What is asked - Render as a JSON list of strings the part of the records that opens with the line containing "Image resolution: width=844" and runs through the end of the records, one string per line with blank lines left out. Leave the pictures out of the answer.

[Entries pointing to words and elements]
■ ■ ■ ■ ■ ■ ■

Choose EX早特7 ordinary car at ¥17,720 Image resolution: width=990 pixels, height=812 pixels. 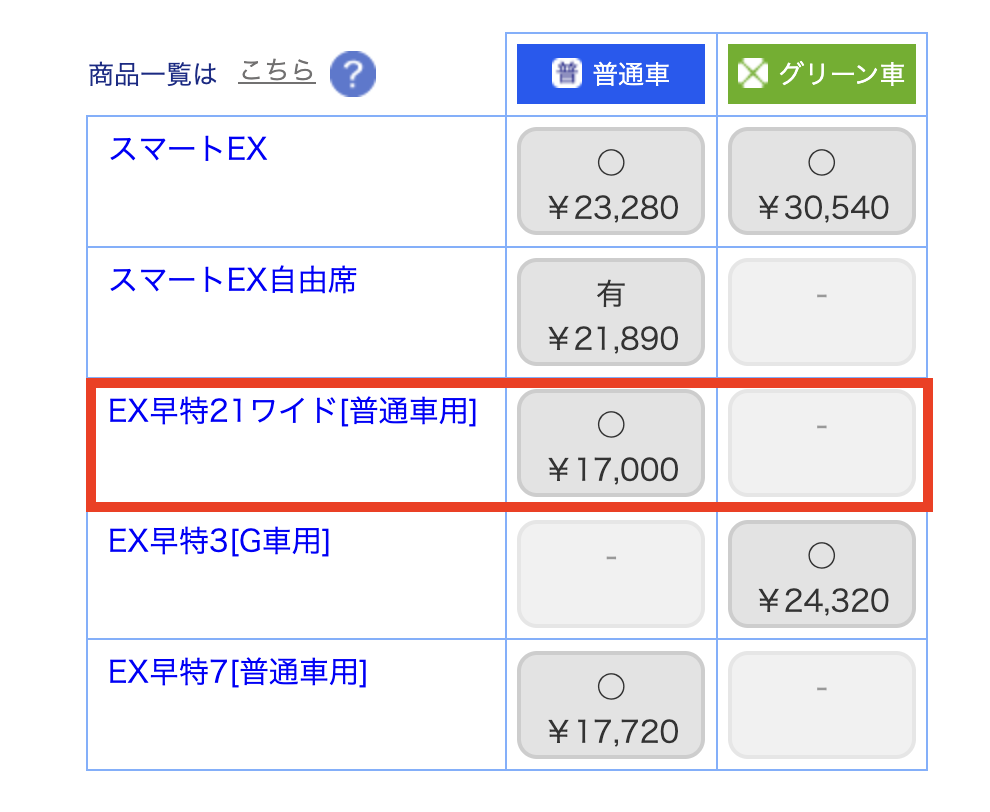pos(611,705)
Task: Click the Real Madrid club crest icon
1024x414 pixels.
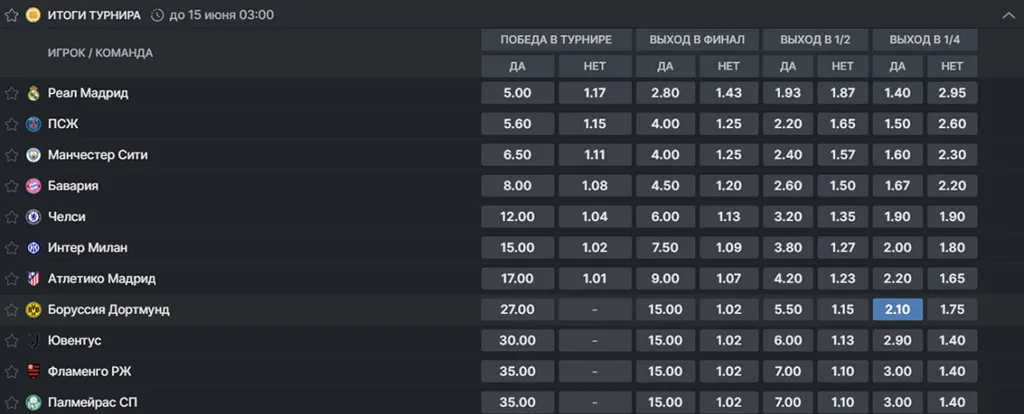Action: pyautogui.click(x=33, y=93)
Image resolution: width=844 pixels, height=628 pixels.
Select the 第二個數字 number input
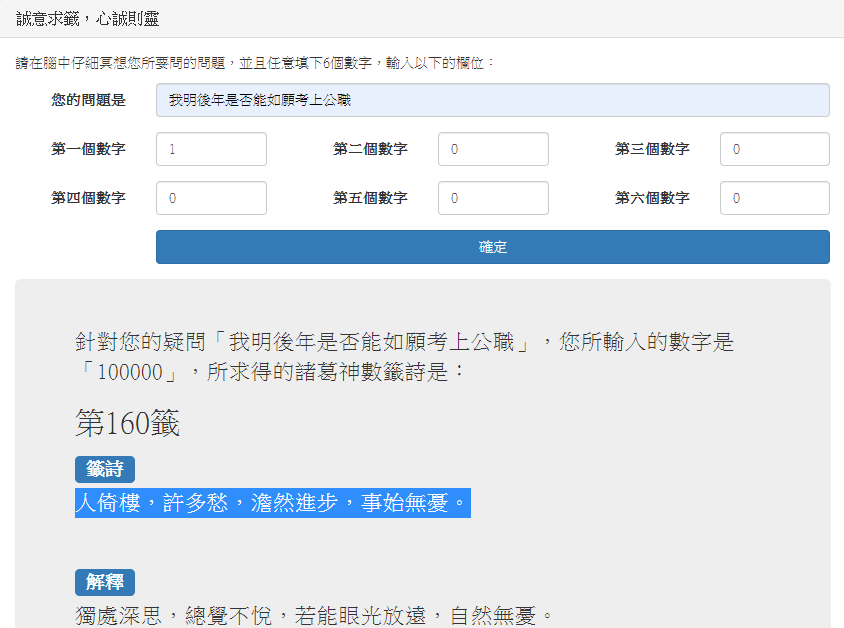click(493, 149)
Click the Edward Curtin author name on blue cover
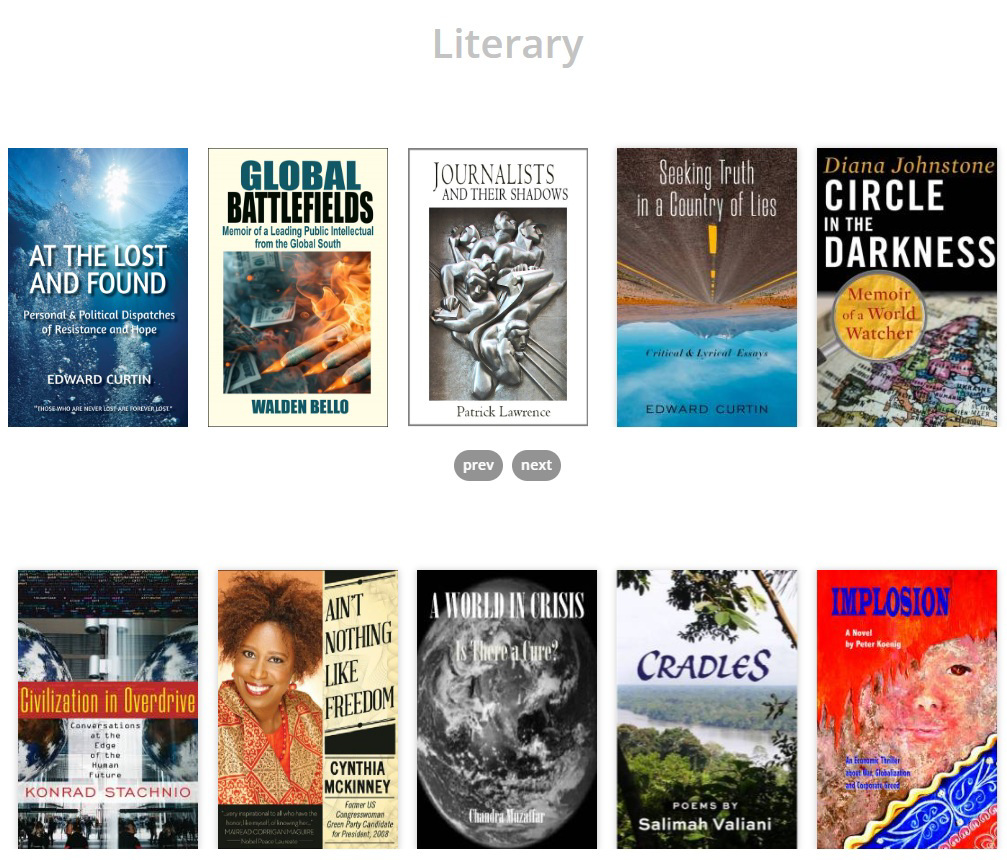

■ ■ ■ ■ ■ ■ ■

Written answer -
[
  "Image resolution: width=844 pixels, height=628 pixels.",
  "Select the 第二個數字 number input",
  "click(493, 149)",
  "Click the Edward Curtin author name on blue cover"
]